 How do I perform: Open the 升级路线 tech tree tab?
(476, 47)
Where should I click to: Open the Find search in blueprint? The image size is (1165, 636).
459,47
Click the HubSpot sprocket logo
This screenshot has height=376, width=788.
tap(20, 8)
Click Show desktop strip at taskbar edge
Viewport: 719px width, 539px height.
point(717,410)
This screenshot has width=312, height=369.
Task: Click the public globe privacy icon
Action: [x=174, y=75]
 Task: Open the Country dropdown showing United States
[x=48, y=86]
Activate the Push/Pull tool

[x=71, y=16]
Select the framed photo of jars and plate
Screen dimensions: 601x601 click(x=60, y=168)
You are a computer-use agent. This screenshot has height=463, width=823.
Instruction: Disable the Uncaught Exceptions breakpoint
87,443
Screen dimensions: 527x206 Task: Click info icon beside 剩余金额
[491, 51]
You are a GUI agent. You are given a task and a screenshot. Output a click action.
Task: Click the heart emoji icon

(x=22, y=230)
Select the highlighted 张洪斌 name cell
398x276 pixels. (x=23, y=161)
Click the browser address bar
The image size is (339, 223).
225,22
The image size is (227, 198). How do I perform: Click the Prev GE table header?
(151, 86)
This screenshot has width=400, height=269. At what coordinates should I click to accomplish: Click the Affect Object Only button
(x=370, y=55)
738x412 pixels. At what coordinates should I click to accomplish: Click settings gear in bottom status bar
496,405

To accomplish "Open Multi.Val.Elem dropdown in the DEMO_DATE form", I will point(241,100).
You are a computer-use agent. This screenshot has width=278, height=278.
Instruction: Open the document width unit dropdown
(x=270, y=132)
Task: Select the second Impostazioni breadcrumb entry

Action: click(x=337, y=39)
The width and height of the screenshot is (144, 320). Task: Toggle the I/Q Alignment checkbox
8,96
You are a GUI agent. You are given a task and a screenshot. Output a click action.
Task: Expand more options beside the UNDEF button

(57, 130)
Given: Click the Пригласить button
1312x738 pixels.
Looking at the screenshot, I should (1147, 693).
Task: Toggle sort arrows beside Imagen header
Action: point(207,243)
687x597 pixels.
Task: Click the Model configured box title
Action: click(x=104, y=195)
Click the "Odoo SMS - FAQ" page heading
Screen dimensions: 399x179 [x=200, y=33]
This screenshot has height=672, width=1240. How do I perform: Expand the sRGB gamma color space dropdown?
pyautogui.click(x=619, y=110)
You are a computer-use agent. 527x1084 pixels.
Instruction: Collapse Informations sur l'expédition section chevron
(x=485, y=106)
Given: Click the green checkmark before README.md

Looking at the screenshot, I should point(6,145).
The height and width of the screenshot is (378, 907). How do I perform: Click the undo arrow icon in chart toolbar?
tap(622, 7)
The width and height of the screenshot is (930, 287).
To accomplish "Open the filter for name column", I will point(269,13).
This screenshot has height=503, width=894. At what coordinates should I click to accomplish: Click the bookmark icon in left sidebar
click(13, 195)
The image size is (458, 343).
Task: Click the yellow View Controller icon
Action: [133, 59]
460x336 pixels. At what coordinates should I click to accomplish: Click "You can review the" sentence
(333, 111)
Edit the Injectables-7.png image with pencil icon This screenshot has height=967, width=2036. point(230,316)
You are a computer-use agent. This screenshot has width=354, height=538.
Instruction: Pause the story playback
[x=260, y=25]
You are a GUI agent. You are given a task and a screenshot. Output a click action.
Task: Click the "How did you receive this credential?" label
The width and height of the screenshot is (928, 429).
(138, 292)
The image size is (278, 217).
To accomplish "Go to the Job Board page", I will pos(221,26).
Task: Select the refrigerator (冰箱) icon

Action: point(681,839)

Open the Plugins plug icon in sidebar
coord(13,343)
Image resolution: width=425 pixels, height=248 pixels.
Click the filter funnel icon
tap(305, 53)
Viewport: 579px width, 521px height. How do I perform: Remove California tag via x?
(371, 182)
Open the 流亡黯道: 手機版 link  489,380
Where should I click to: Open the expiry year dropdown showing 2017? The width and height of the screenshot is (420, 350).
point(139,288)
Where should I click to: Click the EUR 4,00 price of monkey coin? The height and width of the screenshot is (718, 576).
══════════
### Stated exercise
List each line of the material above that contains the word "Where". Treat uppercase and lowercase letters as distinct.

### Reply
Where should I click to: Open the Find search in blueprint? The image size is (1165, 636).
Where should I click to: Open the expiry year dropdown showing 2017? The width and height of the screenshot is (420, 350).
Where should I click to: Click the EUR 4,00 price of monkey coin? The height and width of the screenshot is (718, 576).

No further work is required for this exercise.